Scientists say they’ve determined a mysterious type of killer whale they have been trying to find for years. It lives in components of the sea near Antarctica — and it may be the most important animal to have remained unidentified with the aid of biologists. The belief that there is probably some unusual type of killer whale emerged in 1955. Photos from New Zealand confirmed a gaggle of whales stranded on a beach.
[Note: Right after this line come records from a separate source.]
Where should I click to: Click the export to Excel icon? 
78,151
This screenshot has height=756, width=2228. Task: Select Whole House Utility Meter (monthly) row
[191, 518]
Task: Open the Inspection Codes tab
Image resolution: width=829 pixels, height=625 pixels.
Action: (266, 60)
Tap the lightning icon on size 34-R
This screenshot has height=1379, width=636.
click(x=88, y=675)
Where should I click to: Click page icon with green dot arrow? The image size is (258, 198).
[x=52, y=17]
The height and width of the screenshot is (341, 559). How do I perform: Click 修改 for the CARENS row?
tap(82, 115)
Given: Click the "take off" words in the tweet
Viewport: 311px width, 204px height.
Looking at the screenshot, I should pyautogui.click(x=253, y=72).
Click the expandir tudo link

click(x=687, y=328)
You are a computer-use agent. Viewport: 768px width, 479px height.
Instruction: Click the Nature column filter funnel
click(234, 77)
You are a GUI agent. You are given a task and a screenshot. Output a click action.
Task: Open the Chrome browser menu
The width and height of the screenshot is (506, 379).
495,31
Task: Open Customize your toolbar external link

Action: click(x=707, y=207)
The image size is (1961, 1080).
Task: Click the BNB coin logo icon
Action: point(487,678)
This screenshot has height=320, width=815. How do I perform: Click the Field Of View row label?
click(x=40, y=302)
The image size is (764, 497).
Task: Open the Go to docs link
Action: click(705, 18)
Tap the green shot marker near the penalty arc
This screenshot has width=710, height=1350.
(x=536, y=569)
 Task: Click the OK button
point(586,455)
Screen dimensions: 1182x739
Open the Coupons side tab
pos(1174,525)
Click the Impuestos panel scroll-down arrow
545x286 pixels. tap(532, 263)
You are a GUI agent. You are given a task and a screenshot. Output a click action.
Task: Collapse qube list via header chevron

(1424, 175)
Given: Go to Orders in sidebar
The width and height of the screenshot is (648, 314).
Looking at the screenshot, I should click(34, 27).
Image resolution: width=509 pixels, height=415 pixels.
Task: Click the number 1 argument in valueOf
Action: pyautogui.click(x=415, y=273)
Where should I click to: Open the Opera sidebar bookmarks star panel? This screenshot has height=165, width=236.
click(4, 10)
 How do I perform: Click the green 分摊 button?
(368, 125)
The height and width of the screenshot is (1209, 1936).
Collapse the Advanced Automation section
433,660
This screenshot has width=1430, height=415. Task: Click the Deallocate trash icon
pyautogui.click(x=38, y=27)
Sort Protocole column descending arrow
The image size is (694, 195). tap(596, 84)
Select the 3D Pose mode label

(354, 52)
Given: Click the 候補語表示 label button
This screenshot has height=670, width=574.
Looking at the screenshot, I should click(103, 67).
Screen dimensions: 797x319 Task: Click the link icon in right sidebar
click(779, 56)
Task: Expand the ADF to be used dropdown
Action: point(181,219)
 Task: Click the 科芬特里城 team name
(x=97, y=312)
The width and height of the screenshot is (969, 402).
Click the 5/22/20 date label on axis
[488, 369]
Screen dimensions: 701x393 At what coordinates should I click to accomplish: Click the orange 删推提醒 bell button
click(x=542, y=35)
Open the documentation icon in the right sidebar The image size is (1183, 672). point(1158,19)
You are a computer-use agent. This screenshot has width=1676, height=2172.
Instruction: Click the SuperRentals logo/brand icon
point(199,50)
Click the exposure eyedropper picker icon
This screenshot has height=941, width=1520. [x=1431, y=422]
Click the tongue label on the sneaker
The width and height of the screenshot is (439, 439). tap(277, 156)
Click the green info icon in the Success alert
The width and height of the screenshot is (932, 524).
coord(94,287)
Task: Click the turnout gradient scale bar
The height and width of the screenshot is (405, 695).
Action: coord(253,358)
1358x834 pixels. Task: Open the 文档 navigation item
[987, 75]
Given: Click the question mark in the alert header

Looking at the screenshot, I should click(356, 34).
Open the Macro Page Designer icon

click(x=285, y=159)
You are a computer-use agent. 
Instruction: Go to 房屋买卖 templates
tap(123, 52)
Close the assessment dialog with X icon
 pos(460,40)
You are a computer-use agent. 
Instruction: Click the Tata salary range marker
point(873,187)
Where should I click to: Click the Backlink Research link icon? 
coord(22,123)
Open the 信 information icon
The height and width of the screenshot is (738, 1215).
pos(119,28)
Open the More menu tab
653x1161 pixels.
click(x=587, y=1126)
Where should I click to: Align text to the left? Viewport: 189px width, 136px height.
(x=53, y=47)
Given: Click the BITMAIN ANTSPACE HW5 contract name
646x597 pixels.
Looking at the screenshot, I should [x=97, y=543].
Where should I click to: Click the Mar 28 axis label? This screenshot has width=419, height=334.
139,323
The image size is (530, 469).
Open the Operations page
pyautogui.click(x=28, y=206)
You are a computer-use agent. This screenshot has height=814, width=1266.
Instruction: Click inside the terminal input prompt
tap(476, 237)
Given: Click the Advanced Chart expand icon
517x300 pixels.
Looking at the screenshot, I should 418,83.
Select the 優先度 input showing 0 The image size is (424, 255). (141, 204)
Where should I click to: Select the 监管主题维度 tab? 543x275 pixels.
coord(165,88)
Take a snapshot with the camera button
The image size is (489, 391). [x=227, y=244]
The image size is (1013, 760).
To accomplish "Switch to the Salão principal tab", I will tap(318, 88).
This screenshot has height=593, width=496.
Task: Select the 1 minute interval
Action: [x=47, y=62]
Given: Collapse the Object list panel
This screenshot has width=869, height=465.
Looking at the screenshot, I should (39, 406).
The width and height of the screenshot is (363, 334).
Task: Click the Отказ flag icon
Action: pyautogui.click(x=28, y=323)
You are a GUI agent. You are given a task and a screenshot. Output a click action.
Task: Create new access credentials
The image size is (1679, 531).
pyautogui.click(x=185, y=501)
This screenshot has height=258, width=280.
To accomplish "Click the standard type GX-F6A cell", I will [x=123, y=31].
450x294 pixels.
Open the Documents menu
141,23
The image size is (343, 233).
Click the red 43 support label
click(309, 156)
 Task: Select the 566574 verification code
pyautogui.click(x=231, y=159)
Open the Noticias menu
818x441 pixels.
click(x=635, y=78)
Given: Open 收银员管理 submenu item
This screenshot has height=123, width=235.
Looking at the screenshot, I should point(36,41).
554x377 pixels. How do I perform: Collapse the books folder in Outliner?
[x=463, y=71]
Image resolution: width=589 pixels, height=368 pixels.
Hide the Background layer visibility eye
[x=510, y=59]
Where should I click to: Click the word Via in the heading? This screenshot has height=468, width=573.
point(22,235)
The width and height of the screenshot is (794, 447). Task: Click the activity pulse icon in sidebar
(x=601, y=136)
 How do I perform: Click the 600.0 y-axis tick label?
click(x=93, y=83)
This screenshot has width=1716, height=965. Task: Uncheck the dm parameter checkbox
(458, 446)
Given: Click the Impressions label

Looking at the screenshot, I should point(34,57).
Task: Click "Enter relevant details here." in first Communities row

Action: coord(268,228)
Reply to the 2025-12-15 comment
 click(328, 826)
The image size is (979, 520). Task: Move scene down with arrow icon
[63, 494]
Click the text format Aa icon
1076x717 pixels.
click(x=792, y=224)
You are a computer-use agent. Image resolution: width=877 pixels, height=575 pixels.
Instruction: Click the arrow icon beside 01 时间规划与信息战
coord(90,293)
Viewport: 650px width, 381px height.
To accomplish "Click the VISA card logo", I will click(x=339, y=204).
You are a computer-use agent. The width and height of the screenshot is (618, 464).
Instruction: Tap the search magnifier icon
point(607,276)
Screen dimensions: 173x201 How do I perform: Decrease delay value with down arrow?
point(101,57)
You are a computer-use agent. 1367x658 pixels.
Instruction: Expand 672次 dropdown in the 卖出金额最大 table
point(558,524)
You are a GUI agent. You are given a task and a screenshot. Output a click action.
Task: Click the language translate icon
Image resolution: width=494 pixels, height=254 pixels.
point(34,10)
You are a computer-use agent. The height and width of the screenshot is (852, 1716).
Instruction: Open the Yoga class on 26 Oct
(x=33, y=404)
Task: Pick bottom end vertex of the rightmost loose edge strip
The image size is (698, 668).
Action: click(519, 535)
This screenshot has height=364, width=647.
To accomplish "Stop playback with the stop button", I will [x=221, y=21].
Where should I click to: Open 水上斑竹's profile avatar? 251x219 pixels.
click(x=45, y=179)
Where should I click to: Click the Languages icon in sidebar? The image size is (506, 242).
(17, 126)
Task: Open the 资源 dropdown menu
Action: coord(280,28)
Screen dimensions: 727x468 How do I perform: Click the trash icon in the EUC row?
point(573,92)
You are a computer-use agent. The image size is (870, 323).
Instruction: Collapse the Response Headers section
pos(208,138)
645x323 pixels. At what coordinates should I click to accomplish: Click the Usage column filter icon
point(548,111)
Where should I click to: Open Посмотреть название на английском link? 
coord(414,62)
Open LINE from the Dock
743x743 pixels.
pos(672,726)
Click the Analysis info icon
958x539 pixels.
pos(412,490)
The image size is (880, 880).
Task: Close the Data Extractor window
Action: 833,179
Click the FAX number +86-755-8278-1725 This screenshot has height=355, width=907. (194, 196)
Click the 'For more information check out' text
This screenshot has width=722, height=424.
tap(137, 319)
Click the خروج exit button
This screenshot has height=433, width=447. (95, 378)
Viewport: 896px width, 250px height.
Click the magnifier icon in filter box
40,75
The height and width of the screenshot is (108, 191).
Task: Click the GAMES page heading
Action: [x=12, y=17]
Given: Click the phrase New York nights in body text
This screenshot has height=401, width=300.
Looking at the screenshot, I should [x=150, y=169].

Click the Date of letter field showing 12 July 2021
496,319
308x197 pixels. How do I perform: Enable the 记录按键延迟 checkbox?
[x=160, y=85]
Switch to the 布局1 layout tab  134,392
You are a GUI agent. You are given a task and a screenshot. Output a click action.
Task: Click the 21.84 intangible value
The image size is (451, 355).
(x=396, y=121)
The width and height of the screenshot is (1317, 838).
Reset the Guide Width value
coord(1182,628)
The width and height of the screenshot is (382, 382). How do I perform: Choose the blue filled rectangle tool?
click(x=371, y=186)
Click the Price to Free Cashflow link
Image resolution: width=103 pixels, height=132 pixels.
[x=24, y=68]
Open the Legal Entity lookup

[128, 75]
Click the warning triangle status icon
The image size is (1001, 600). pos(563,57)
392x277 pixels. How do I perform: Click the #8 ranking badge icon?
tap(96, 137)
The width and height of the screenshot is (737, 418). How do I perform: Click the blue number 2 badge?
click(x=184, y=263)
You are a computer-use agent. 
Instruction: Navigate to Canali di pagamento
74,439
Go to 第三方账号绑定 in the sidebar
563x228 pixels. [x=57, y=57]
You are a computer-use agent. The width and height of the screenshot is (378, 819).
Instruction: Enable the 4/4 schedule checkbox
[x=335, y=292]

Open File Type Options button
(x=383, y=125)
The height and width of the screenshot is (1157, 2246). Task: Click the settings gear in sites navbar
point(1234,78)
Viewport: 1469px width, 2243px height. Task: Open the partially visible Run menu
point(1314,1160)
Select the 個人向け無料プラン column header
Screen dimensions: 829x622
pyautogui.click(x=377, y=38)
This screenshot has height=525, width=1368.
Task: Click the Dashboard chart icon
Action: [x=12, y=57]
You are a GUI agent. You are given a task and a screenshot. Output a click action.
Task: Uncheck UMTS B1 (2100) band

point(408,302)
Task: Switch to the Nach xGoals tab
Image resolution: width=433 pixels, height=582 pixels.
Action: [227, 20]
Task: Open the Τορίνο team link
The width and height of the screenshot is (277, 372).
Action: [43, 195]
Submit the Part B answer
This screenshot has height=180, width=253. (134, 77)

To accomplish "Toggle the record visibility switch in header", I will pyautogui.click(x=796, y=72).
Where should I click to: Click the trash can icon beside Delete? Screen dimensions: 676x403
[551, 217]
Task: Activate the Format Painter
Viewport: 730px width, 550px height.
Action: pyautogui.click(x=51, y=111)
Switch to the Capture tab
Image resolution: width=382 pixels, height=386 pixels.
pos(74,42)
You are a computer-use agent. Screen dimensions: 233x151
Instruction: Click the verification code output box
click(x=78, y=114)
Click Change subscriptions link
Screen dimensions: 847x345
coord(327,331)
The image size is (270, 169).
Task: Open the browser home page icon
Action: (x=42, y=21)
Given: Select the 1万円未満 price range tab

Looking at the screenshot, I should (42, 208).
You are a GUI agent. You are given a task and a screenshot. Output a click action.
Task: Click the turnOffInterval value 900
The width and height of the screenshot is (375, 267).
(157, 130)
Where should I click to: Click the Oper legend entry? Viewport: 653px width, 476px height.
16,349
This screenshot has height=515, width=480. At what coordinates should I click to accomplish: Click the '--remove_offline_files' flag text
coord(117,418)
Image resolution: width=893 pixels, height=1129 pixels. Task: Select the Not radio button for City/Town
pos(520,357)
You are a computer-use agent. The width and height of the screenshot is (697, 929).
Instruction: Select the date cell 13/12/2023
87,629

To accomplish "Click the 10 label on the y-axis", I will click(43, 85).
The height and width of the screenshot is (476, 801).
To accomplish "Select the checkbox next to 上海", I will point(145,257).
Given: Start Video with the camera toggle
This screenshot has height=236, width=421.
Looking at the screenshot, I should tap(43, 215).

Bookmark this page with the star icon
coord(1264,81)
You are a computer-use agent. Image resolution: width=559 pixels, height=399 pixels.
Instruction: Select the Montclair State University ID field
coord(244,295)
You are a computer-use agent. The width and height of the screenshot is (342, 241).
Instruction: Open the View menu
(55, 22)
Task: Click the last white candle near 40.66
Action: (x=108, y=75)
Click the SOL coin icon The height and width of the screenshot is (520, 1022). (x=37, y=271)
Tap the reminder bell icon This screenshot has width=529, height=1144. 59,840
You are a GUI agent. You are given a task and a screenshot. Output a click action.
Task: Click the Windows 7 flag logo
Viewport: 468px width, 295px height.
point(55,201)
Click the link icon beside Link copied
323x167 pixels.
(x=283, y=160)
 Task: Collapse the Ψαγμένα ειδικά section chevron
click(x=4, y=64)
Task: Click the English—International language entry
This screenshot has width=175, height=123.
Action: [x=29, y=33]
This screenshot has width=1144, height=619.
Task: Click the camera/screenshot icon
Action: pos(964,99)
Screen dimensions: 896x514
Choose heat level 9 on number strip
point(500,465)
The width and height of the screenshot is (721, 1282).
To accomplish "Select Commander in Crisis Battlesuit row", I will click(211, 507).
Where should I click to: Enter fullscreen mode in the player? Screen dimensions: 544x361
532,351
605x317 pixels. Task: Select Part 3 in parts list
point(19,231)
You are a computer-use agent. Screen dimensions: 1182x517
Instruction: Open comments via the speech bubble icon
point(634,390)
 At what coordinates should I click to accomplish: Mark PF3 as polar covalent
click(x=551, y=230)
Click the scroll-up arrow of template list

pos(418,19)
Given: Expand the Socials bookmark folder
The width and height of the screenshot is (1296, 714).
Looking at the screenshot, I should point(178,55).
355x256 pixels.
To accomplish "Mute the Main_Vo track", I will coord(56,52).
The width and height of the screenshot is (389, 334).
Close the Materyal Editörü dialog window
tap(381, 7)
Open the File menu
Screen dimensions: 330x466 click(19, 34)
This becomes a totally exclusive-searching institution of killer whales,” says Robert Pitman, a marine ecologist with the National Oceanic and Atmospheric Administration. The whales were smaller than other killer whales, with rounded heads and pointier fins. “And most importantly,” Pitman adds, “they’d like a little tiny eye patch,” a white spot underneath every eye function of killer whales. These patches have been tiny and nearly nonexistent in a few cases. Biologists were mystified. Then, in 2005, Pitman met a French biologist at a technological
know-how conference who confirmed him a photograph of an unusual-searching killer whale swimming within the southern Indian Ocean. “And I regarded down, and there they were, the New Zealand killer whales,” he remembers. For Pitman, the search becomes on. Last year, he assembled a team to visit Cape Horn in Chile to search for what’s now technically called the “type D” killer whale. Local anglers complained that some form of whale changed into stripping fish of their traces. NOAA biologist Lisa Ballance, who’s married to Pitman, become
a part of the crew. “From the beginning, I had cited it because of the needle in the haystack,” she says. “It’s a big ocean, and it is a hard ocean.” It changed into a slow start. Their ship at Cape Horn became trapped at anchor for 8 days via howling climate. But then they got a 12-hour quiet spell. “We left that night,” Ballance remembers, and “pounded into the seas so that we should get to our spot at first mild the next morning.” Pitman explains the tale: “The solar got here up in the morning at five:50. We had kind D killer whales swimming around our boat.” “There they have been,” Ballance remembers, confused for a second. “Uh … I can not even … It changed into thrilling for everyone.” Pitman provides: “It’s like seeing a dinosaur or something. It’s one of these moments that biologists stay for. And I stated, ‘That’s it! That’s the New Zealand killer whale!’ ” There changed into no mistaking
its extraordinary look, says Ballance. “Visibly,” she says, “this shape is the most uncommon and awesome shape of a killer whale on the planet.” Later, they found out why the whales swam as much as them. The group had diminished an underwater microphone over the side on an extended cable, with cameras attached. Pitman says it needs to have appeared like a fishing line with fish on it — it gave the impression of breakfast. “And you may imagine them wondering, ‘Hey, wherein’s our fish?’ ” he says.
But that was, undoubtedly, the way to carry them to the boat.” The team became capable of sniping off small tissue samples from the whales by firing an innocent dart attached to a line into their skin. An evaluation of the DNA will determine if that is a very new species or just an unusual subtype. Either manner, the thriller killer whales of the Southern Ocean have been observed.